東の横綱はあまり盛り上がらなかった開幕前の懸念を覆し2557万人が来場した▼【大阪・関西万博】だ。飛ぶように売れた「ミャクミャク」グッズなど、経済効果は3兆541億円との試算もあり、日本経済への貢献も大きい。
対する西の横綱は、邦画実写の記録を塗り替えた映画▼【国宝】。
任侠の一門に生まれながら歌舞伎役者の家に引き取られ、芸の道に人生を捧げた主人公の半生を描いた作品だ。
20代男性:
「若者が歌舞伎に興味なくても、これ観ることによってめちゃめちゃ分かりやすい映画になっていて、非常によかったなと」
歌舞伎に馴染みのない若い世代も映画館に足を運び、興行収入は12月14日時点で179億円を突破。実写の日本映画の興行収入では“22年ぶりにトップ”となった。
2025年は映画の当たり年で、アニメの▼【劇場版「鬼滅の刃」無限城編 第一章 猗窩座再来】も東の【小結】に。
国内の興行収入は11月16日時点で、歴代2位の379億円。世界157の国と地域でも公開され、日本映画史上初の「世界興行収入1000億円」を突破している。
大関「ドジャース制覇」「Nintendo Switch 2」
東の【大関】は、▼【ドジャース連覇】
大谷、山本、佐々木、日本人3選手の活躍が生んだ経済効果は、ポストシーズンだけで1300億円超との試算も。
一方、西の大関は日本が誇るゲーム機の待望の次世代機▼【Nintendo Switch 2】。
発売からわずか4か月で1000万台を突破し、任天堂のゲーム機史上最速のロケットスタート。「強いエンターテインメント」は、物価高が叫ばれる中でも活発な消費をもたらした。
“中毒性がある”動画や謎キャラも
【関脇】は、東▼【日経平均5万円】/西▼【米(コメ)フレーション】と、25年の日本経済を象徴する顔ぶれ。
女性:
「5kg6000円とかになった時は買わなかった。25年は買う頻度をかなり減らした」
さらに、AIが生んだ“謎の動画”も番付入り。
▼【イタリアンブレインロット】(西・前頭)は、インターネット上で拡散されている“中毒性がある”動画コンテンツ。

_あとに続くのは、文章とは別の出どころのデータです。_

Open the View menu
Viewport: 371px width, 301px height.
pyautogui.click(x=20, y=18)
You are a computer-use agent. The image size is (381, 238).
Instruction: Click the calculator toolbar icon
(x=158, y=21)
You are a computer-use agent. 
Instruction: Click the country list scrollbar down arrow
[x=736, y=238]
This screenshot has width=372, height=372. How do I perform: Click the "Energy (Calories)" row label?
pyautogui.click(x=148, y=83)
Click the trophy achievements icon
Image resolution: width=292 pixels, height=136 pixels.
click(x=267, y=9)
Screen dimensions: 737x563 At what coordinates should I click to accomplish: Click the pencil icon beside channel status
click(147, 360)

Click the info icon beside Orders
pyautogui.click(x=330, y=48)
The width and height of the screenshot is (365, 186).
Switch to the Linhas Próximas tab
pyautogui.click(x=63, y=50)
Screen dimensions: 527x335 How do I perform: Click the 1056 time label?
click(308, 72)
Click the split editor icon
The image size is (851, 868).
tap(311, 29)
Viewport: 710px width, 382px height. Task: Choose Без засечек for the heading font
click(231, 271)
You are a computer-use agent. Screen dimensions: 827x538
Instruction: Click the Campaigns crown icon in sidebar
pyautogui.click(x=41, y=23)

生成AIが生んだキャラクターの奇抜な見た目と音楽が特徴的で、小学生を中心に絶大な人気を誇った。
13歳女の子:
「歌をみんなで歌ったりとか、キャラクターのポーズの真似とか。推しは、トララレロ・トラララくん(笑)」
中国発のキャラクター▼【LABUBU】(西・小結)もSNSをきっかけに世界的な争奪戦となるなど大ヒット。街行く女性のバッグにはぬいぐるみがぶら下がり、「可愛いのは、歯がギザギザしているところ」「顔とモコモコが好き」との声。

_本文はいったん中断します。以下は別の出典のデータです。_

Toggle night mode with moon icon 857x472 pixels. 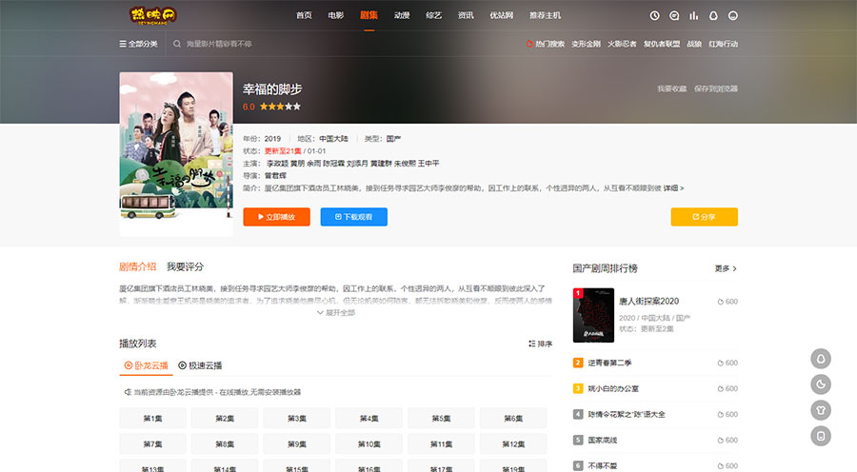point(820,384)
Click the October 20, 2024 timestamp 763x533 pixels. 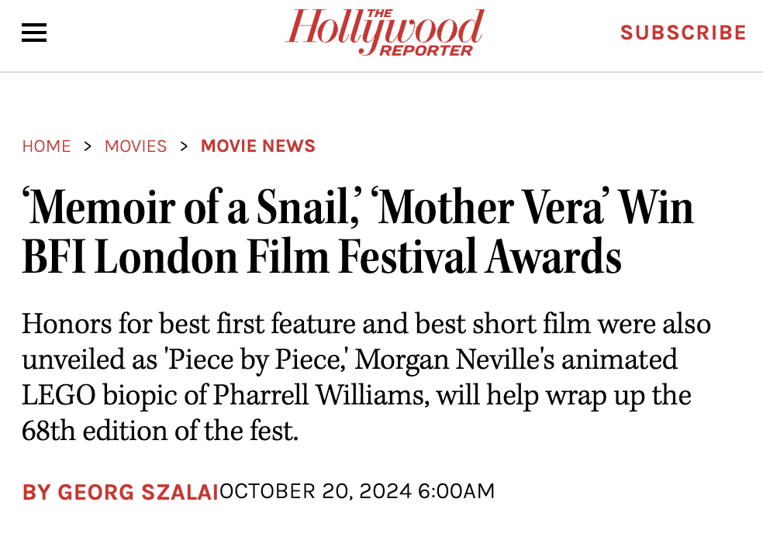357,491
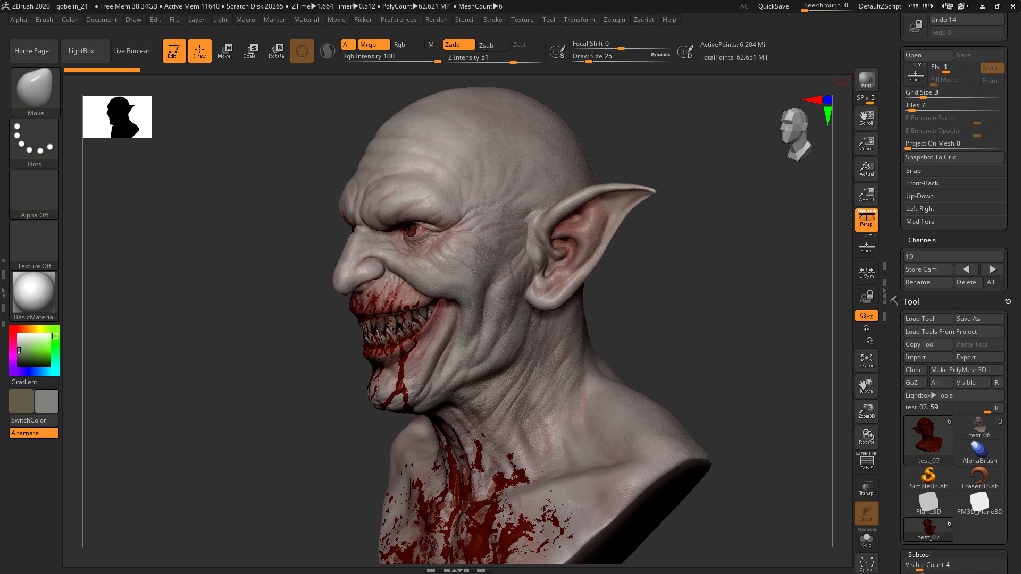This screenshot has height=574, width=1021.
Task: Click the BPR render icon
Action: [x=866, y=80]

10体ほど買ったという女性は「総額5万円ぐらい。手に入らんってところが、手に入れた時の満足感かな」と話す。
大ヒット「歯磨き粉」や1本55円の「無限串」
東の【前頭】には、身近な生活用品も。
▼水分に触れると発泡する【花王「ピュオーラ 炭酸ハミガキ」】
▼コンセントが必要なく、携帯できる高圧洗浄機【ケルヒャージャパン「OC Handy Compact」】
『ケルヒャージャパン』マーケティング&プロダクト本部 加藤統子本部長:
「11月時点で当初計画していたものから、“計画比の7倍の売れ行き”を記録している。もはや収納ではなくて“携帯してもらえるまで小さくした”というのが大きな特徴」
また西の【前頭】には、▼【串カツ田中「無限ニンニクホルモン串」】。1本税込55円という安さとパンチのある味で1300万本の売り上げ。12月で販売終了となるが、ヒット商品番付入りを記念して24日~年末まで「1本39円」(税込42円)で提供される。
『串カツ田中 有楽町店』澤田裕輝店長:
「非常に多くの反響をいただいて嬉しい。4人で来て200本食べた客もいる。無限です(笑)」
2025年の傾向は「Real・Retro・Reiwa」
番付の選定に携わった『日本経済新聞社』の中村さんが考える「2025年のキーワード」は、“3つのR”だ。
【Real】並んで並んで…タイパは捨てます
【Retro】懐かしき「平成」をかみ締めて
【Reiwa】新しいノーマルに対応
『日本経済新聞社』編集委員 中村直文さん:
「Real(リアル)は、AI中心のデジタル社会の中で『生きる実感』って何だろうかと。スマホはベースとしてあって、スマホだけに依存しない新しい面白いライフスタイル。例えば▼【10万円コンデジ】(西・前頭)。今頃コンパクトデジカメを?と思うが、売れていて抽選制だったりする。スマホで撮ると鮮明すぎるけど、デジカメは少し色が抑えめになっていて、優しい現実っぽい感じがする、エモいと」
他にも、“スマートフォンを超えてリアルな体験”の例として
▼大阪・関西万博▼映画
▼小学館「GOAT」(東・前頭)
▼シール交換(東・前頭)
▼JR東日本「高輪ゲートウェイシティ」(西・前頭)など
【シール交換】は皆川玲奈アナが小学生だった20年前にも流行っていたとのことだが再びブームに。シールは品薄状態で「世の中のお父さんお母さんは奔走している。私もその1人」と話す。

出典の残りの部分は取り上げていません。